This application claims under 35 U.S.C. § 119(a) the benefit of Korean Patent Application No. 10-2022-0069865 filed on Jun. 9, 2022, the disclosure of which is incorporated herein by reference in its entirety.
The present invention relates to a material classification apparatus and method based on a multi-spectral NIR band. The present invention is supported by the National Research Foundation of Korea (NRF) grant funded by the Korea government (MSIT) (No. 2020R1A4A4079705).
In the case of an object having the same color or an object in a low-illumination environment, it is very difficult to identify the material. As illustrated in
The present invention is to provide a material classification apparatus and method based on a multi-spectral NIR band.

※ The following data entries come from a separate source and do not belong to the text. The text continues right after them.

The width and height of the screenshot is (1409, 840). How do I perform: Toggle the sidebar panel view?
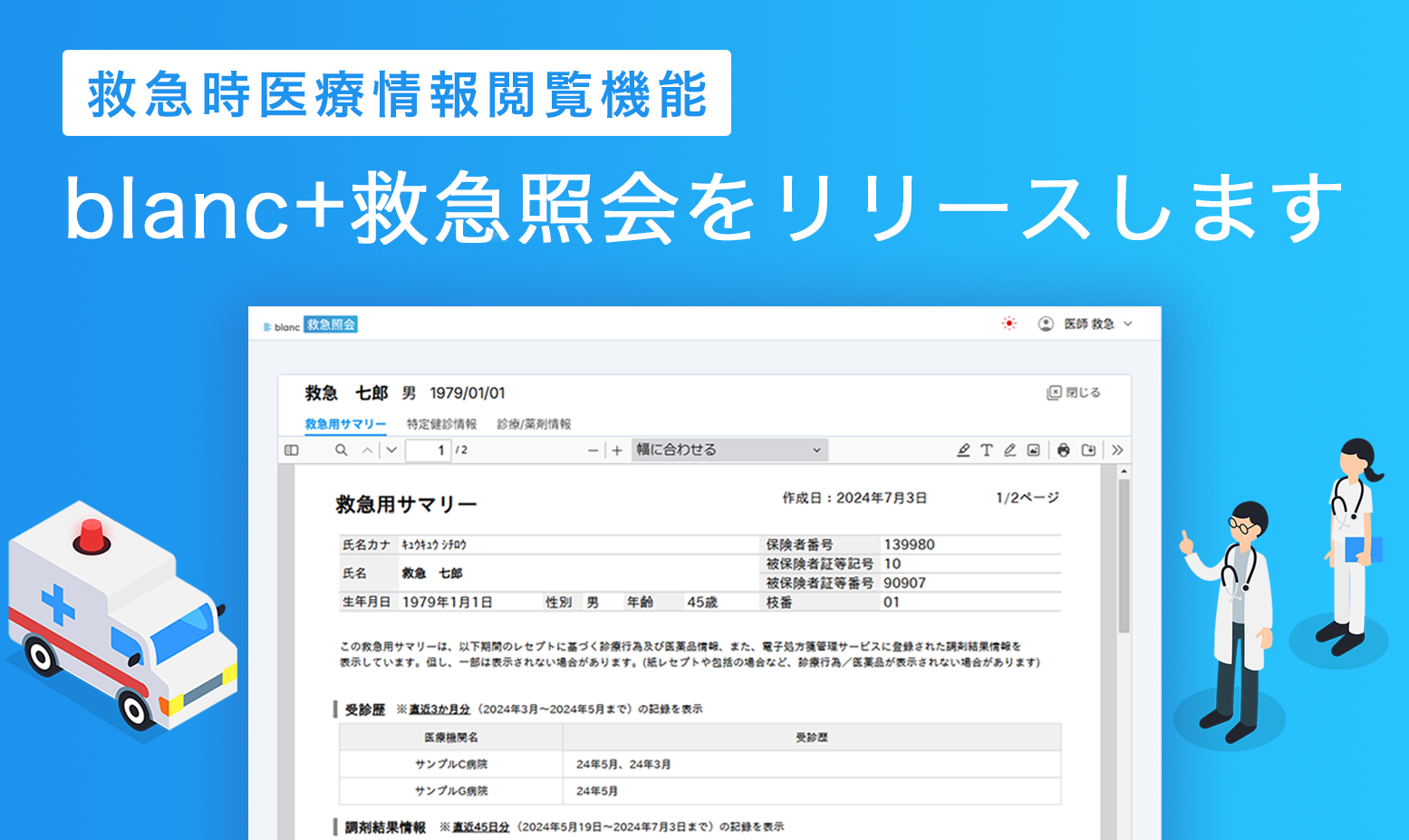(x=292, y=449)
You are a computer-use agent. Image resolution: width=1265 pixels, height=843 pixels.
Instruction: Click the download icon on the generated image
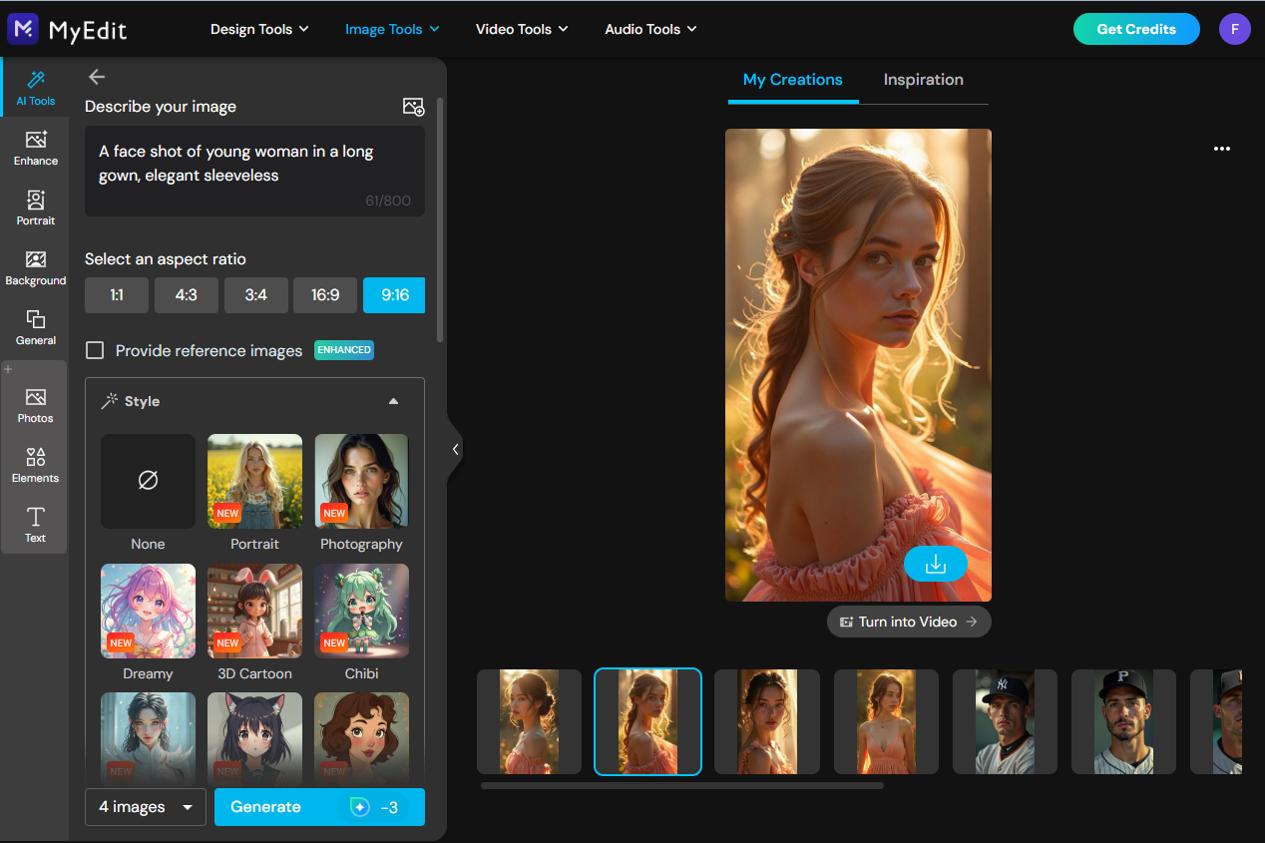(935, 564)
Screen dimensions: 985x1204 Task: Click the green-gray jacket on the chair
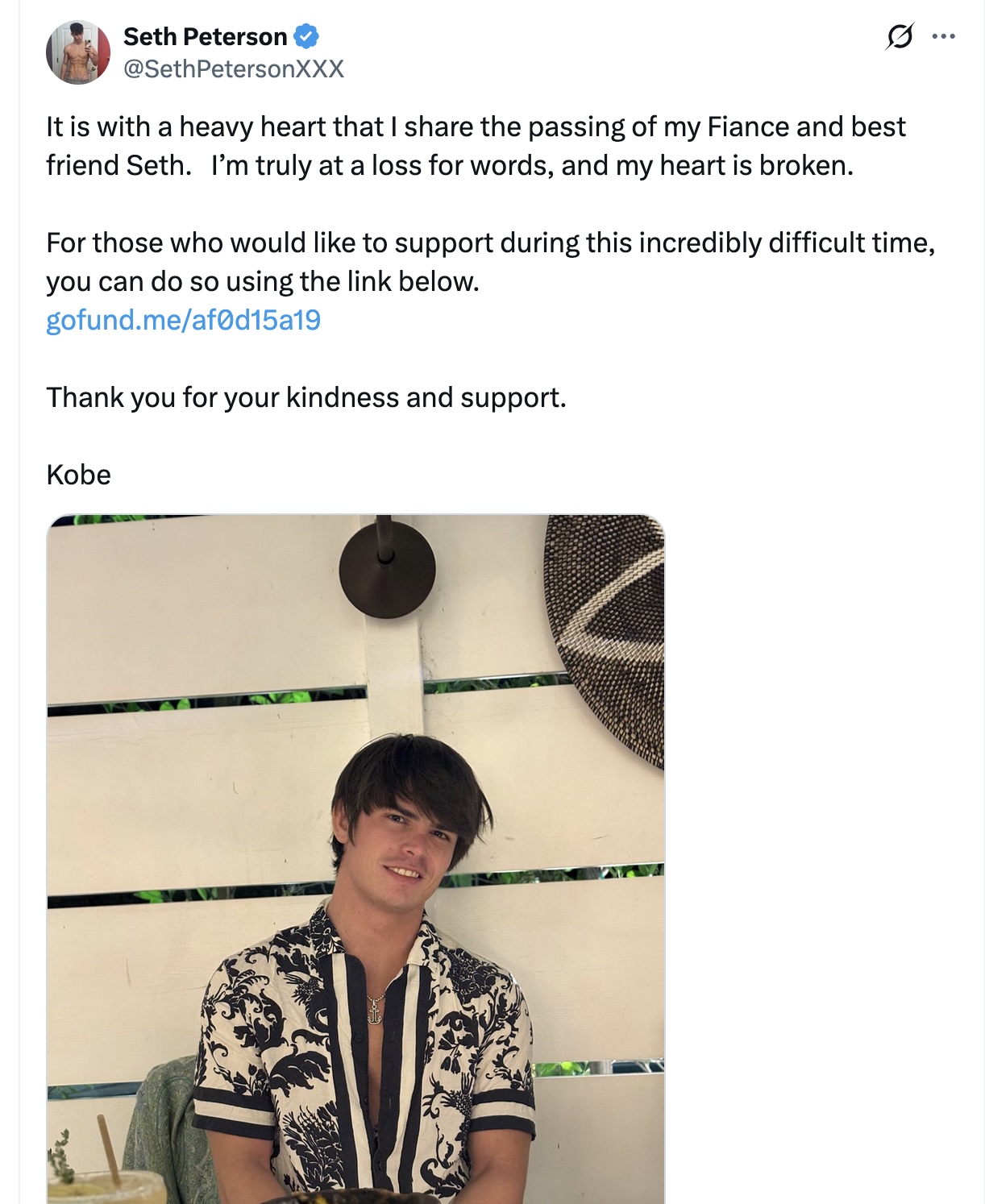tap(165, 1128)
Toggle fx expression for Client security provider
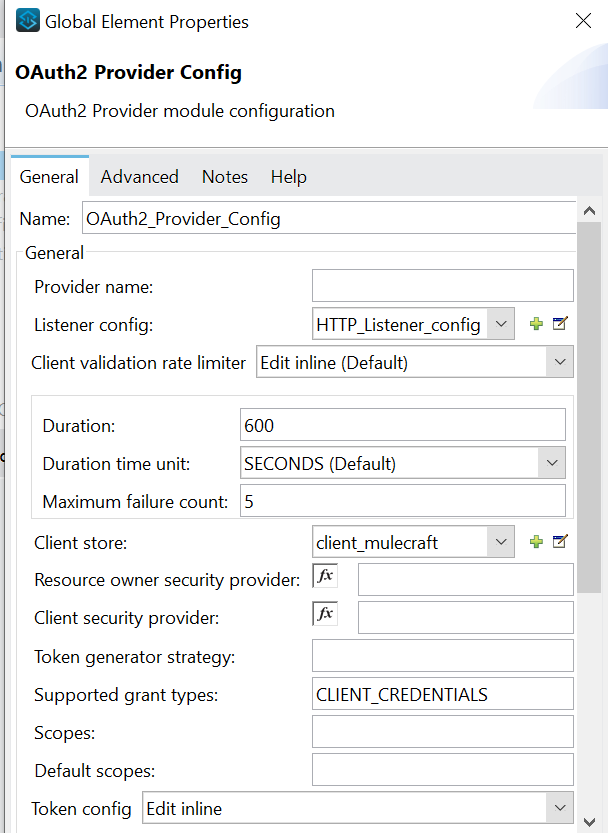608x833 pixels. (x=325, y=614)
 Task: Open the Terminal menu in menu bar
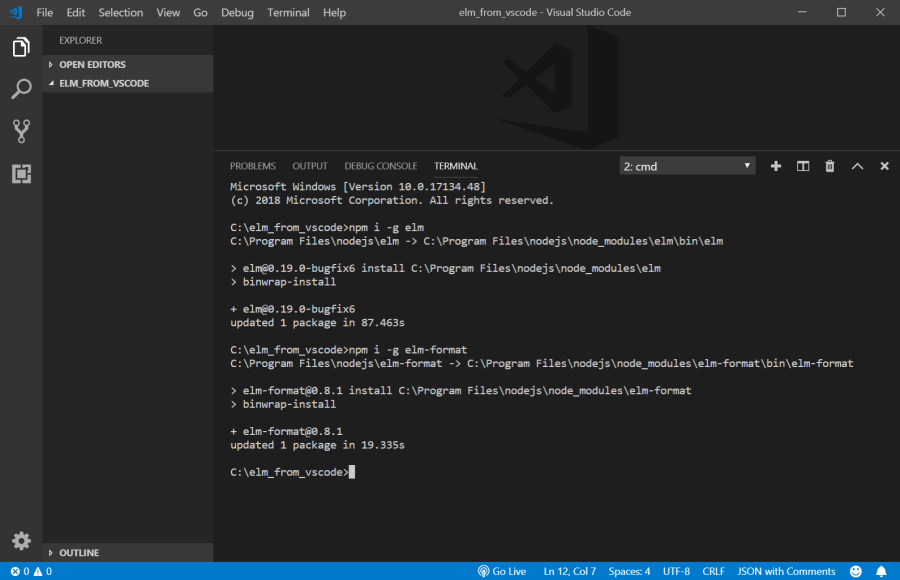(x=288, y=13)
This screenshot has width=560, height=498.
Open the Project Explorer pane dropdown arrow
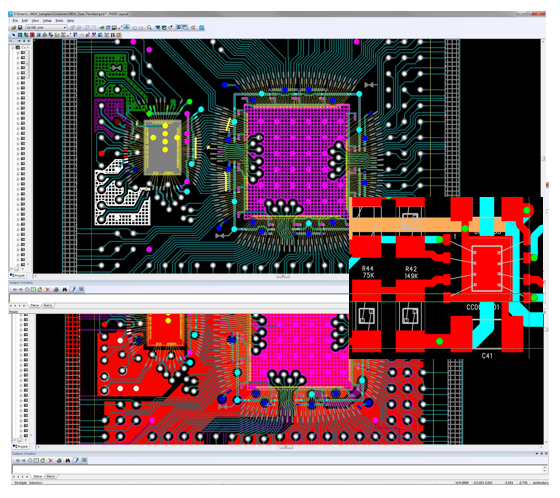19,41
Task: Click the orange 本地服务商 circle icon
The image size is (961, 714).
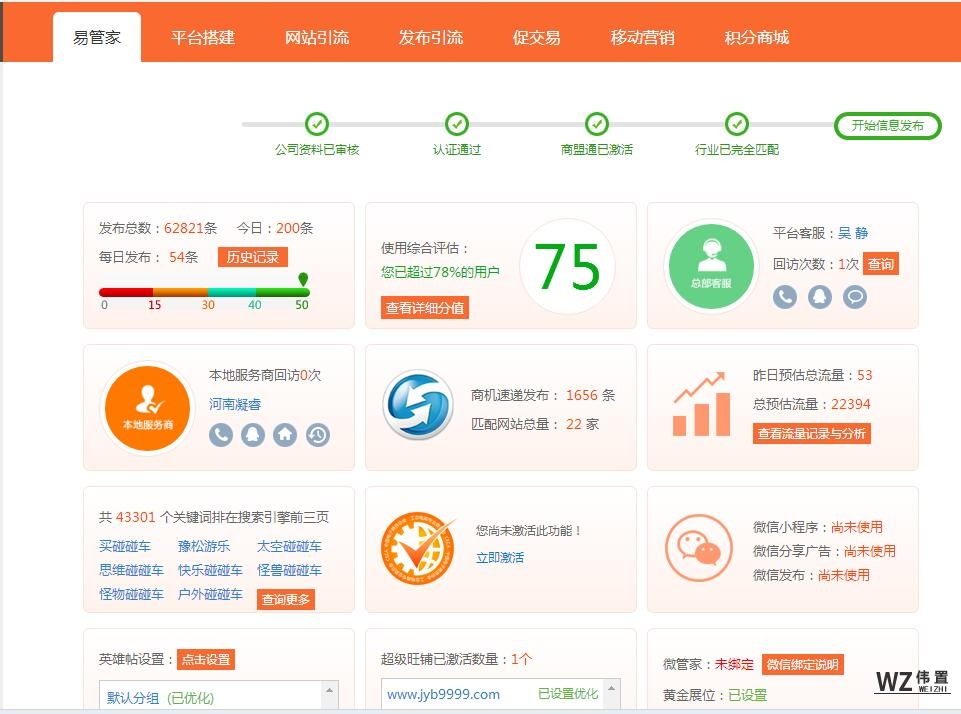Action: point(148,407)
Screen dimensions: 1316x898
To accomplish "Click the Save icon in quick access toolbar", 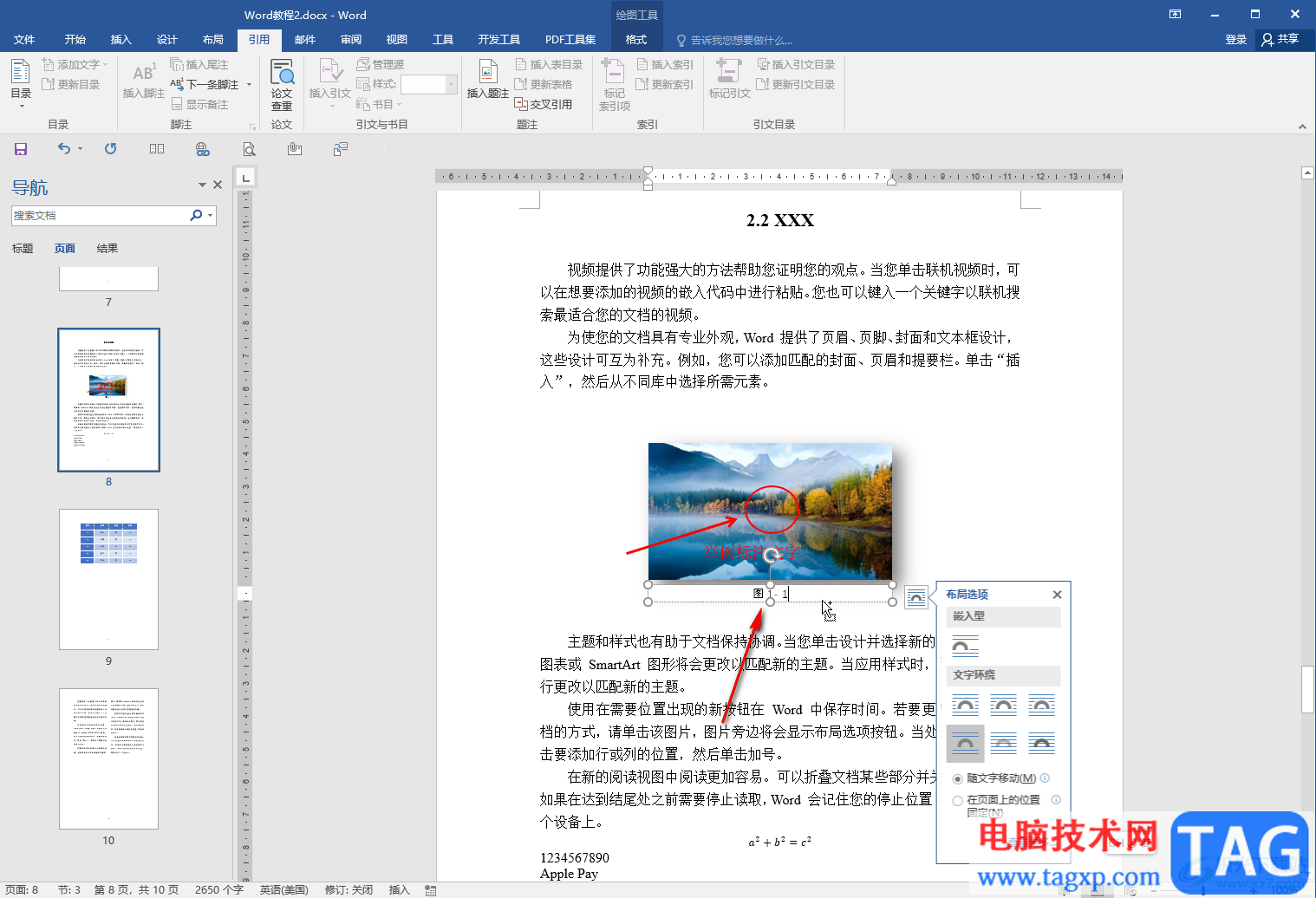I will coord(21,149).
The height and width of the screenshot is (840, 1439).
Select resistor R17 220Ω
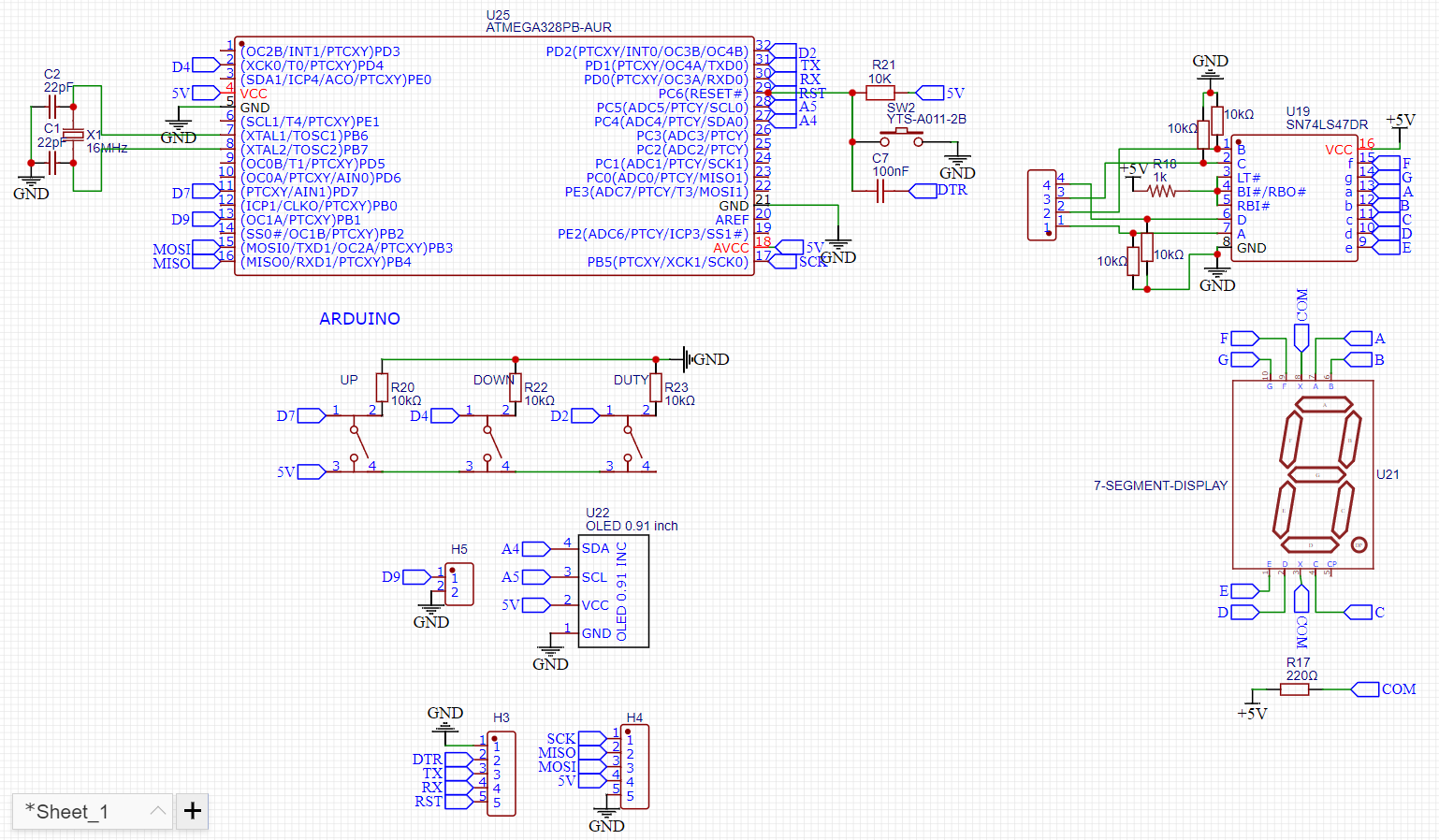1294,689
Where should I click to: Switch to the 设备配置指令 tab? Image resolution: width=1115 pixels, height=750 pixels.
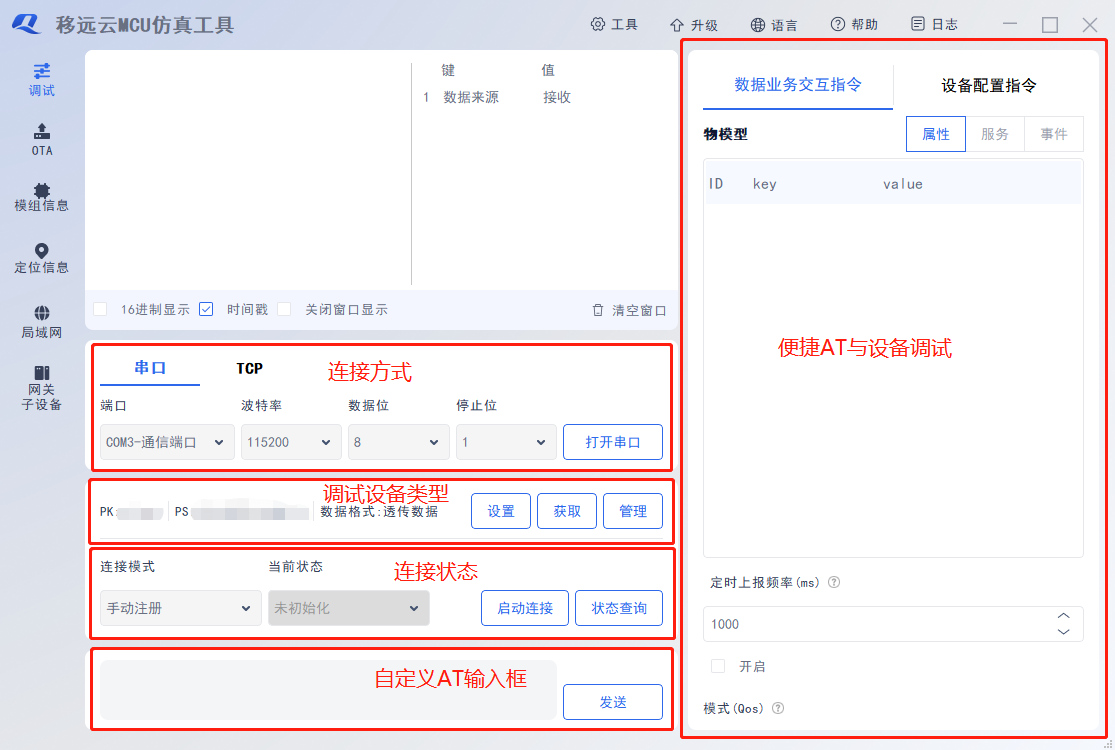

In addition, the present invention is to provide a material classification apparatus and method based on a multi-spectral NIR band capable of classifying materials in consideration of not only spatial information but also multi-spectral information for a near-infrared image.
In addition, the present invention is applicable to the face recognition anti-spoofing field. Based on material discrimination, the present invention is possible to accurately determine whether a face is real or imitation, and the present invention can be expanded as a technology for determining whether a face is real or not of various objects. This is a key technology for vision cameras in the field of mobility, such as autonomous driving and robots.
According to an aspect of the present invention, there is provided a material classification apparatus based on a multi-spectral NIR band.
According to an embodiment of the present invention, a material classification apparatus based on a multi-spectral NIR band may include: an input unit configured to acquire a multi-band NIR image of a target; an attention module configured to generate a spatio-spectral correlation map considering spatial information on the multi-band NIR image and a correlation between each band; and a classification model unit configured to analyze the spatio-spectral correlation map and output a material classification label for the target.
The input unit may acquire the multi-band NIR image of the target by dividing a near-infrared wavelength band into n pieces (where the n is a natural number).
The attention module may be a 3D convolution-based model, and set temporal information of the 3D convolution-based model to a multi-spectral axis to generate the spatio-spectral correlation map that includes spatial information of each band image and a correlation on the multi-spectral axis.
The attention module may further receive a visible light image of the target and use the received visible light image to generate the spatial-spectral correlation map.
According to another aspect of the present invention, there is provided a material classification method based on a multi-spectral NIR band.
According to another embodiment of the present invention, a material classification method based on a multi-spectral NIR band may include: acquiring a multi-band NIR image of a target; generating a spatio-spectral correlation map considering spatial information on the multi-band NIR image and a correlation between each band by applying the multi-band NIR image to a trained 3D convolution-based attention module; and outputting a material classification label for the target by applying the spatio-spectral correlation map to the trained classification model.
According to an embodiment of the present invention, by providing a material classification apparatus and method based on a multi-spectral NIR band, it is possible to classify materials with high accuracy in consideration of not only spatial information but also multi-spectral information for near-infrared images.
In the present specification, singular forms include plural forms unless the context clearly indicates otherwise. In the specification, it is to be noted that the terms “comprising” or “including,” and the like, should not be construed as necessarily including several components or several steps described in the specification and some of the above components or steps may not be included or additional components or steps should be construed as being further included. In addition, the terms “ . . . unit,” “module,” and the like, described in the specification refer to a processing unit of at least one function or operation and may be implemented by hardware or software or a combination of hardware and software.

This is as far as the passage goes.